Question about serial parallel conversion

D

Daku

Guest
Could some Verilog guru please help ? I am trying to model the
following serial parallel converter. The input is a serial bit stream
synchronized with a high-speed master clock (approx 10 GHz). The input
is stored in a 64 bit array. As soon as 64 bits have arrived, a divide-
by-64 clock (feeding off the master clock) goes high and the 64 bits
are converted to 8 parallel bytes. May I know how exactly the parallel
conversion is supposed to occur ? 'fork - join' constructs are not
permissible as they cannot be realized in hardware.
Any hints, suggestions would be of immense help. Thanks in advance.
 
On Aug 16, 12:25 pm, Daku <dakup...@gmail.com> wrote:
Could some Verilog guru please help ? I am trying to model the
following serial parallel converter. The input is a serial bit stream
synchronized with a high-speed master clock (approx 10 GHz). The input
is stored in a 64 bit array. As soon as 64 bits have arrived, a divide-
by-64 clock (feeding off the master clock) goes high and the 64 bits
are converted to 8 parallel bytes.
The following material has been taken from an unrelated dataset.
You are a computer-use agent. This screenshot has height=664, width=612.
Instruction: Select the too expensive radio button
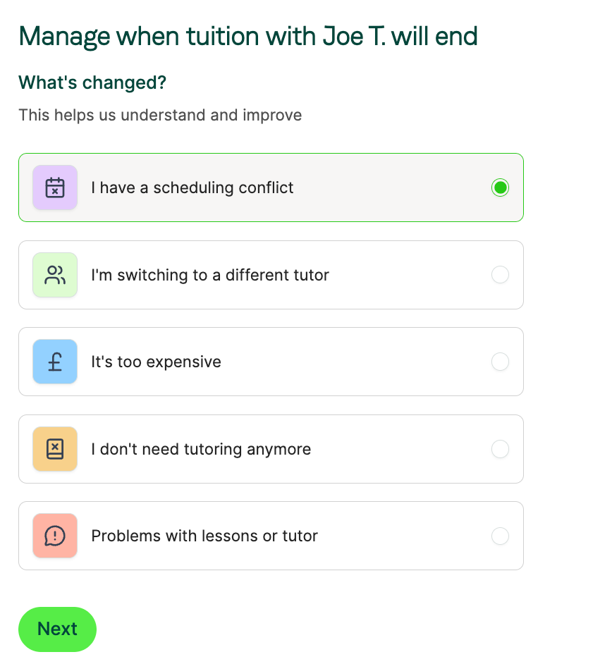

May I know how exactly the parallel
conversion is supposed to occur ?
Serial input to shift register(SR); copy SR to 64-bit buffer
register on the 64th clock, so that you can continue to
stream serial data into the SR.

At least, that's how we used to do it in the age of the dinosaurs.
These days, the smart young talent probably has a way to do it
in JavaScript; but I'm too old and haggard to understand that.
--
Jonathan Bromley
 
On Aug 16, 5:10 pm, Jonathan Bromley <s...@oxfordbromley.plus.com>
wrote:
Serial input to shift register(SR); copy SR to 64-bit buffer
register on the 64th clock, so that you can continue to
stream serial data into the SR.
This is EXACTLY what I have already done. I was not sure if
"parallel bytes" meant something more involved. Thanks a lot
for the clarification.
At least, that's how we used to do it in the age of the dinosaurs.
These days, the smart young talent probably has a way to do it
in JavaScript; but I'm too old and haggard to understand that.